With that said, they can be an excellent vector for the insertion of malicious code into your or a customer’s network.
Thus, you should be very clear about what (if any) measures you take to validate third-party software that works with your application. The Apple App Store is on one end of the spectrum, with intense security and privacy reviews. Microsoft Excel is almost entirely on the other. Aside from some light (and optional) security checks you can basically upload anything you want.
Neither approach is necessarily correct, but you should be explicit (preferably contractually) with users about where your responsibility ends and theirs begins.
Unless granted an exception by a product management, all calls to third-party libraries shall only refer to the latest version (rather than a specific version) in order to ensure that dependencies remain evergreen and minimize the number of known vulnerabilities present at any given time.
Dependency “pinning” is a common practice where developers use a specific, designated version of an open source or other library when building their code.
This has the benefit of preventing breaking changes from automatically being introduced into the application, but has a major downside as well. Pinning means that the library is not automatically updated whenever a vulnerability is fixed in the open source project and the software is rebuilt.
As a second-level problem, staying on the same version of a library for a long time makes it harder and harder to eventually upgrade to the latest version due to the accumulation of technical debt and widening gap between first-party and third-party code. And due to Murphy’s Law, you usually get forced to upgrade during an extreme emergency like the log4shell vulnerability disclosure.
Thus, although there is some functional benefit to pinning, it should not be the default. Require developers to keep their code evergreen and ensure you have good automated testing in place to detect and help remediate breaking changes from third-party libraries.
Finally, product management should be making these calls. If developers complain that releases will be delayed, etc. then it should be a business leader who weighs the competing priorities.
All demo videos must obscure URLs that are not intended to be publicly accessible from the internet.
This is probably something most people don’t think about, but when recording a demo or other video, developers often use a test environment that are not necessarily accessible to the public.
While often requiring authentication and behind a firewall, exposing its full URL in publicly-posted video could potentially provide an attacker clues to the architecture of your internal network, including your continuous integration/continuous delivery (CI/CD) pipeline.
Thus, I recommend always obscuring or blurring out URLs when recording. Either crop out the navigation bar at the top and small sliver at the bottom that shows your URL or use an application to blur it.
All data provided to artificial intelligence (AI) tools or endpoints shall comply with the AI policy, and all unnecessary sensitive data shall be removed prior to transmission.
With the explosion in popularity of generative AI tools like ChatGPT and the accompanying OpenAI API, it is important to keep track of which data is flowing where.
Static analysis tools are developing the ability to identify any communication with AI endpoints in code, which can help prevent unintended transmission of confidential data to an external party.

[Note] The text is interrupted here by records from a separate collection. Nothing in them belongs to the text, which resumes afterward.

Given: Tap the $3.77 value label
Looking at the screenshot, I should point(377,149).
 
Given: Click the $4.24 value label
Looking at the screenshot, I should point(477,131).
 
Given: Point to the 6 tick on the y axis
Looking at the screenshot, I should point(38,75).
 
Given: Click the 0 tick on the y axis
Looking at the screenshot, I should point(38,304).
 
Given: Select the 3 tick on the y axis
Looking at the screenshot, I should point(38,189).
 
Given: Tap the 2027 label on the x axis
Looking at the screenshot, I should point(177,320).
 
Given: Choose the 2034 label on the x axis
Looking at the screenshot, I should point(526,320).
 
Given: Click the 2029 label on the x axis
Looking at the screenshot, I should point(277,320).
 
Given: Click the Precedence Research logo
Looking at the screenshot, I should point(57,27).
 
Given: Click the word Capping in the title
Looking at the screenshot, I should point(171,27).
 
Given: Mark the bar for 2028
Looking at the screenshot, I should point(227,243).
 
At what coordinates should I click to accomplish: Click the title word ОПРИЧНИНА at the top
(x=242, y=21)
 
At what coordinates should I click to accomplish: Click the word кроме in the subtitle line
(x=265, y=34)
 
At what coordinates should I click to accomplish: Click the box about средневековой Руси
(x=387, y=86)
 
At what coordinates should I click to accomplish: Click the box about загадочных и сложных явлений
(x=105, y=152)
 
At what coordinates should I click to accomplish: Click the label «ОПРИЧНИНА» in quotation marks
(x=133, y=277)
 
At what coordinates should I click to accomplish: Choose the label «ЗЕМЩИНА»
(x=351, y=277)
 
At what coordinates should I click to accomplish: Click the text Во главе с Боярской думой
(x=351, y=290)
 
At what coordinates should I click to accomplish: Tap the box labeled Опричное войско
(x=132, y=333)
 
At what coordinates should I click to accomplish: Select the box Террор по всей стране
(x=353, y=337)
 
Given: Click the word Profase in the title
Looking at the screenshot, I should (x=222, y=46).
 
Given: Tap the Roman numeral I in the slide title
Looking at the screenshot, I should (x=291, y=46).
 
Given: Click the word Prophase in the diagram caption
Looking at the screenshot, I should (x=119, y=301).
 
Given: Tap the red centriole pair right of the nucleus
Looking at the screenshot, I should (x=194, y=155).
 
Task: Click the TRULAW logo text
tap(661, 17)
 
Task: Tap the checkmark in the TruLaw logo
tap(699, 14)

Even if done in accordance with your organization’s policy, make sure you have an automated method for stripping out any unnecessary sensitive information not vital to the task at hand, such as by using GPT-Guard.
There are many, many other ones to add. And I’ll continue to supplement this list as I capture more ideas.
Additionally, the Open Web Application Security Project (OWASP) has put together some documentation on security requirement as well, and I view it as complementary to what I have written above.